■ **WORK REQUEST**
Please reproduce exactly the lines from the start of the records through the one containing "Open the Position", and nothing more.

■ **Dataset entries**
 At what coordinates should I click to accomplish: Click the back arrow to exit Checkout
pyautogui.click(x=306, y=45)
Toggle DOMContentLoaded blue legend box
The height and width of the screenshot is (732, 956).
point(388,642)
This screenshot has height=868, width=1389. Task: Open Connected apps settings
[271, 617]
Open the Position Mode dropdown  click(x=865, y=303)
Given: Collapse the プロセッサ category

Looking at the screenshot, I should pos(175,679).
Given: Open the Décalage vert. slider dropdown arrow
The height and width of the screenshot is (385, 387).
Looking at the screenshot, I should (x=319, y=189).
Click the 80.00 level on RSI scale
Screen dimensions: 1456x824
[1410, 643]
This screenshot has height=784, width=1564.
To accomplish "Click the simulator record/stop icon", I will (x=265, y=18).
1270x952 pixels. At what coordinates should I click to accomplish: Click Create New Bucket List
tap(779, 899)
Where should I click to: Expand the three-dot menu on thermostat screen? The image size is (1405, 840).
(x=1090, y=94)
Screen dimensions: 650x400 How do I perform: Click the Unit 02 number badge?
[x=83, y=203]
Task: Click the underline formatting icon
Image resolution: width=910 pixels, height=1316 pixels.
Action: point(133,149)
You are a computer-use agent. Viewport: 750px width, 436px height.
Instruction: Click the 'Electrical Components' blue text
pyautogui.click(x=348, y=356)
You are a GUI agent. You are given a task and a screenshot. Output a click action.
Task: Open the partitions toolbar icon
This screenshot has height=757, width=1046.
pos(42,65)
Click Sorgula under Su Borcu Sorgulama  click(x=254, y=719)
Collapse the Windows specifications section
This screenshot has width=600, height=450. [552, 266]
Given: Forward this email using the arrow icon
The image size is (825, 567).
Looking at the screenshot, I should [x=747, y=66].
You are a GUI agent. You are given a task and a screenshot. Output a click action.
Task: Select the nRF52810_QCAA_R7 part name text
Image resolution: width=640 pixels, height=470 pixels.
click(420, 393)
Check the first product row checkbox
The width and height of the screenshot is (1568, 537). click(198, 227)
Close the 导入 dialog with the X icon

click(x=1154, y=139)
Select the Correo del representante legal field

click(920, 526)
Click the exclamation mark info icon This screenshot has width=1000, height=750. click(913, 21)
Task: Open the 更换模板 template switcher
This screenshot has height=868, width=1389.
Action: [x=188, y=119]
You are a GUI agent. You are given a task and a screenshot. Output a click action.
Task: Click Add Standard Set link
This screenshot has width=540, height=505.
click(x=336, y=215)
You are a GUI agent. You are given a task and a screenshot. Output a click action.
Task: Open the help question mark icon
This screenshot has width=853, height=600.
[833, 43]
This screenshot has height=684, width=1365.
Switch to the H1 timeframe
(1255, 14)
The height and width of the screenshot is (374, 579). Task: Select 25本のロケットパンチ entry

■ **SOLUTION**
 At what coordinates should I click to accomplish: Click the back arrow to exit Checkout
pyautogui.click(x=306, y=45)
Toggle DOMContentLoaded blue legend box
The height and width of the screenshot is (732, 956).
point(388,642)
This screenshot has height=868, width=1389. Task: Open Connected apps settings
[271, 617]
Open the Position Mode dropdown  click(x=865, y=303)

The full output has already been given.